How many lines in the material below contain the string "height", with case counting? Reply with the number alone.

··· Stored rows

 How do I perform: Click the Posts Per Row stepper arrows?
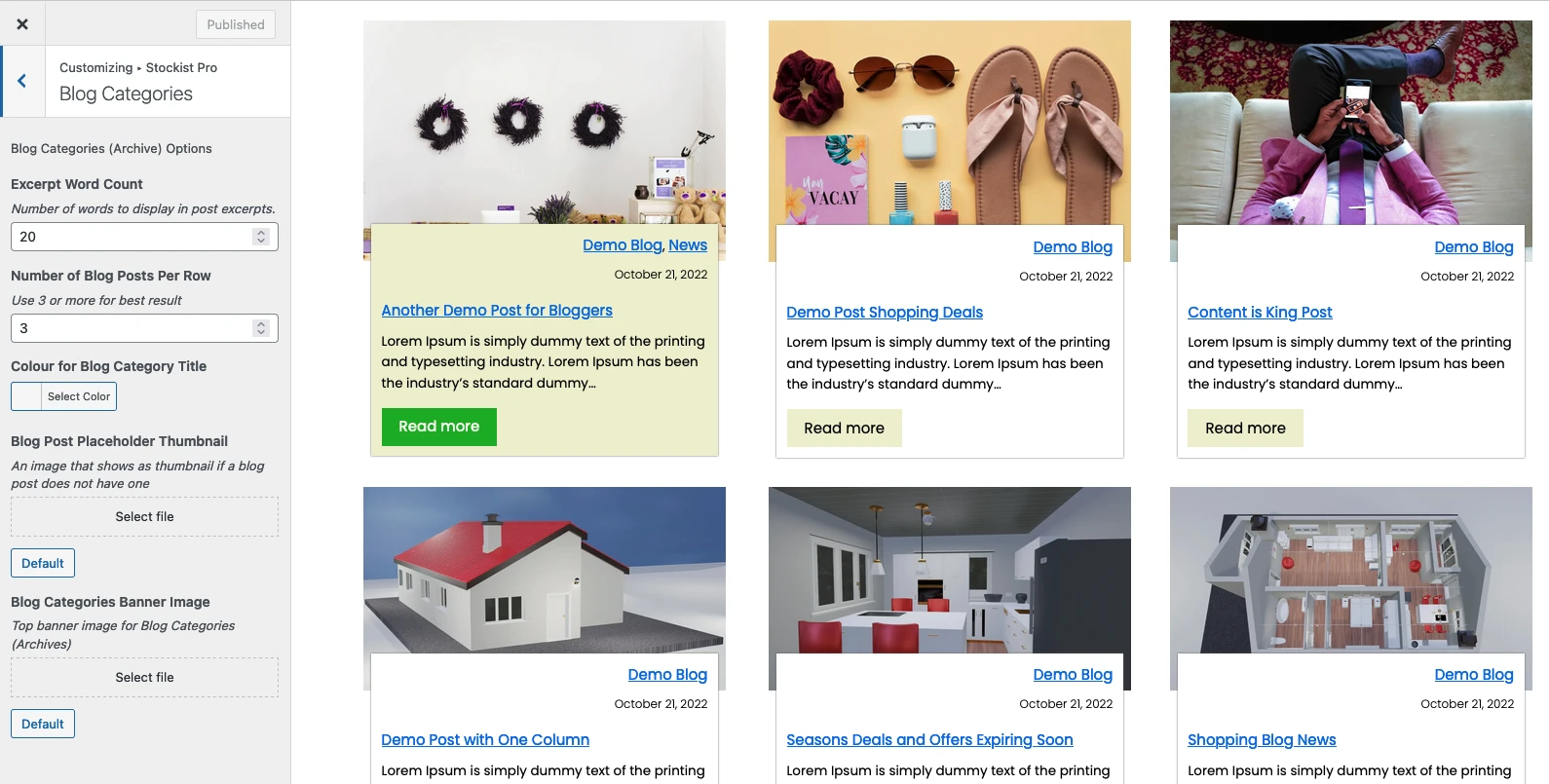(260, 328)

······
··· Stored rows

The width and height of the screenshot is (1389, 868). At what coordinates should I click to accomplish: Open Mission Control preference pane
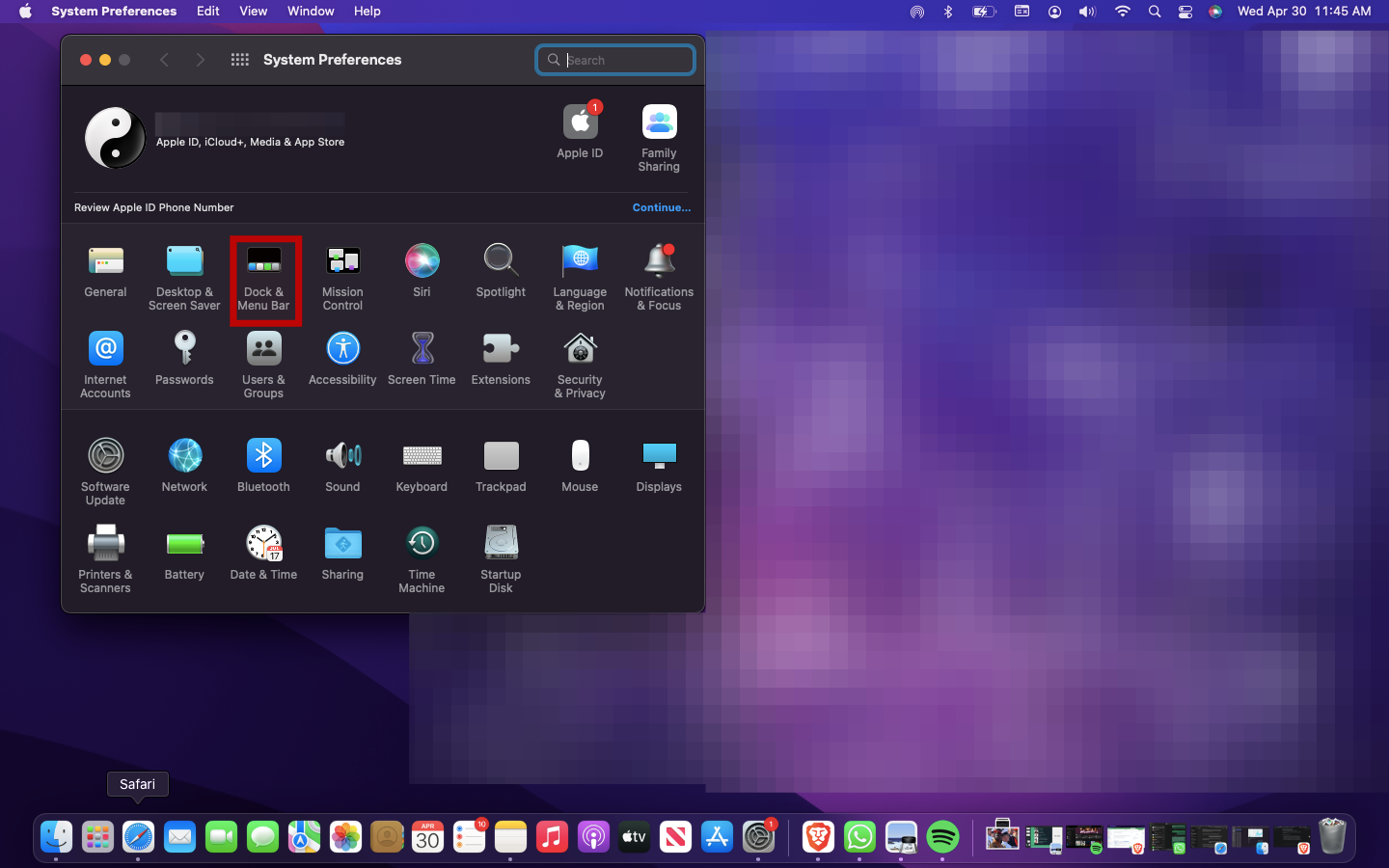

······
··· Stored rows

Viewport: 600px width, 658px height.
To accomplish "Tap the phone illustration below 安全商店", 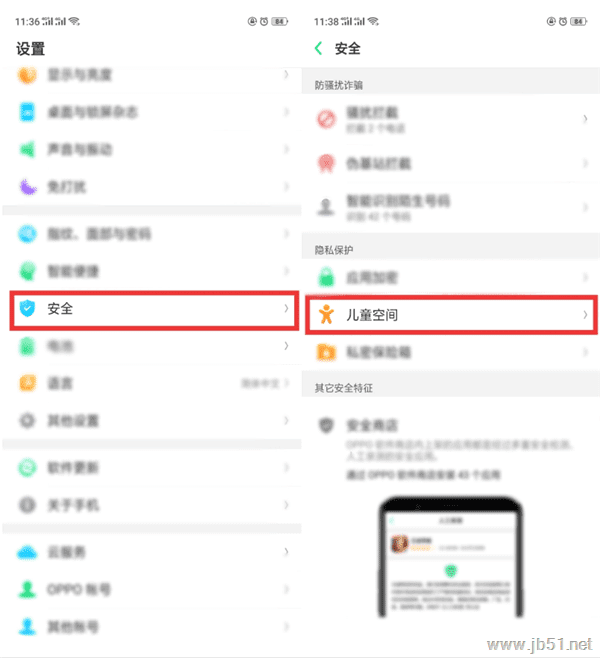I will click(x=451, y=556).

······

**Final result:**
2